This paper introduces a novel Approximate Bayesian Computation (ABC) framework for estimating the posterior distribution and the maximum likelihood estimate (MLE) of the parameters of models defined by intractable likelihood functions. This framework can describe the possibly skewed and high dimensional posterior distribution by a novel multivariate copula-based distribution, based on univariate marginal posterior distributions which can account for skewness and be accurately estimated by Distribution Random Forests (DRF) while performing automatic summary statistics (covariates) selection, and on robustly estimated copula dependence parameters. The framework employs a novel multivariate mode estimator to perform for MLE and posterior mode estimation, and provides an optional step to perform model selection from a given set of models with posterior probabilities estimated by DRF. The posterior distribution estimation accuracy of the ABC framework is illustrated through simulation studies involving models with analytically computable posterior distributions, and involving exponential random graph and mechanistic network models which are each defined by an intractable likelihood from which it is costly to simulate large network datasets. Also, the framework is illustrated through analyses of large real-life networks of sizes ranging between 28,000 to 65.6 million nodes (between 3 million to 1.8 billion edges), including a large multilayer network with weighted directed edges.
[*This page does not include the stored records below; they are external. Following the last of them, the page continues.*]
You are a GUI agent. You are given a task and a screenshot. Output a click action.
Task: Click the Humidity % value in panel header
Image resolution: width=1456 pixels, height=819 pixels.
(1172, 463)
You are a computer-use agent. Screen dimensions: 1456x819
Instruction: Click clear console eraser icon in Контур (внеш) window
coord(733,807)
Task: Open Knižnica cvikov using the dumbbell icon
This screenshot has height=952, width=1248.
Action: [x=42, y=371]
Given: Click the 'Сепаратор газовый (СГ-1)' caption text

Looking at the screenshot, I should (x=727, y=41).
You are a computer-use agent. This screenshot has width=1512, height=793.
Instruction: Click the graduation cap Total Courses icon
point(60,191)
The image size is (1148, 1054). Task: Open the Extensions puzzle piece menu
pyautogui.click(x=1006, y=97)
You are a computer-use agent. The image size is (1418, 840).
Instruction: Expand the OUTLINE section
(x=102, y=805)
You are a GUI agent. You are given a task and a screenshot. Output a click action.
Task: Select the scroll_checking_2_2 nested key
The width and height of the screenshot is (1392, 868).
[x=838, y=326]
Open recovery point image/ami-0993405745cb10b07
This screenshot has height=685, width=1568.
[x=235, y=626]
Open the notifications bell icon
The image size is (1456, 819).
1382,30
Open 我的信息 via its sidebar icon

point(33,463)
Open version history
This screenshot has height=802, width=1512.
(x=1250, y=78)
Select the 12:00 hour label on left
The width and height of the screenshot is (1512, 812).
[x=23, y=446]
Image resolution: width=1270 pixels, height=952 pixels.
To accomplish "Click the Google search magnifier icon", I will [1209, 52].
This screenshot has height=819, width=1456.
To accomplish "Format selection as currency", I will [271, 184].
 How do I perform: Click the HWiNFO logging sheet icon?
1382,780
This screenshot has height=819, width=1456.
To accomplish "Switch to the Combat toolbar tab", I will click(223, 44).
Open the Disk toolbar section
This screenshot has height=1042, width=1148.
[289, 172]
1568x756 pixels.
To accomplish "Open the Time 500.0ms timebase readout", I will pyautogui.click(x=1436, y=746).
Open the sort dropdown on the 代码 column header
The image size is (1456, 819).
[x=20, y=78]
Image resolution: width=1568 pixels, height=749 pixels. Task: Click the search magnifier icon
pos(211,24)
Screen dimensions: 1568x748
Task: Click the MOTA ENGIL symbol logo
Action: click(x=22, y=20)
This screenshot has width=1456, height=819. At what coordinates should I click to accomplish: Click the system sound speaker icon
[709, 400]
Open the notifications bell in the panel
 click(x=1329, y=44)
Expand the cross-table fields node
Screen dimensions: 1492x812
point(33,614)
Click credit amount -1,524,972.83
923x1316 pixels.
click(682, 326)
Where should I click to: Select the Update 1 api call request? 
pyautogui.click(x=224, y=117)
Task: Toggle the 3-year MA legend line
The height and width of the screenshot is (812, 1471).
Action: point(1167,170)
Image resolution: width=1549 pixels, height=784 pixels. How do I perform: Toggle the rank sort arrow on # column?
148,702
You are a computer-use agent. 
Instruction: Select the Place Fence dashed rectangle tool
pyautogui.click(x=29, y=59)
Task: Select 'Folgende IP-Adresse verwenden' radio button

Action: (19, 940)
翻译：本文提出了一种新颖的近似贝叶斯计算（ABC）框架，用于估计由不可解似然函数定义模型的参数后验分布和最大似然估计（MLE）。该框架通过一种新颖的基于多元Copula的分布来描述可能呈现偏态和高维的后验分布，该分布基于单变量边际后验分布——这些边际分布可以处理偏态性，并通过分布随机森林（DRF）在自动进行汇总统计量（协变量）选择的同时实现精确估计——以及稳健估计的Copula依赖参数。框架采用新颖的多元众数估计器执行MLE和后验众数估计，并提供一个可选步骤，利用DRF估计的后验概率从给定模型集中进行模型选择。通过涉及具有解析计算后验分布的模型、以及指数随机图模型和机理网络模型（两者均由不可解似然定义，且模拟大规模网络数据集的成本高昂）的仿真研究，验证了该ABC框架的后验分布估计精度。此外，通过对节点规模在28,000至6,560万之间（边数在300万至18亿之间）的大型真实网络（包括一个具有加权有向边的多层网络）进行分析，进一步展示了该框架的应用。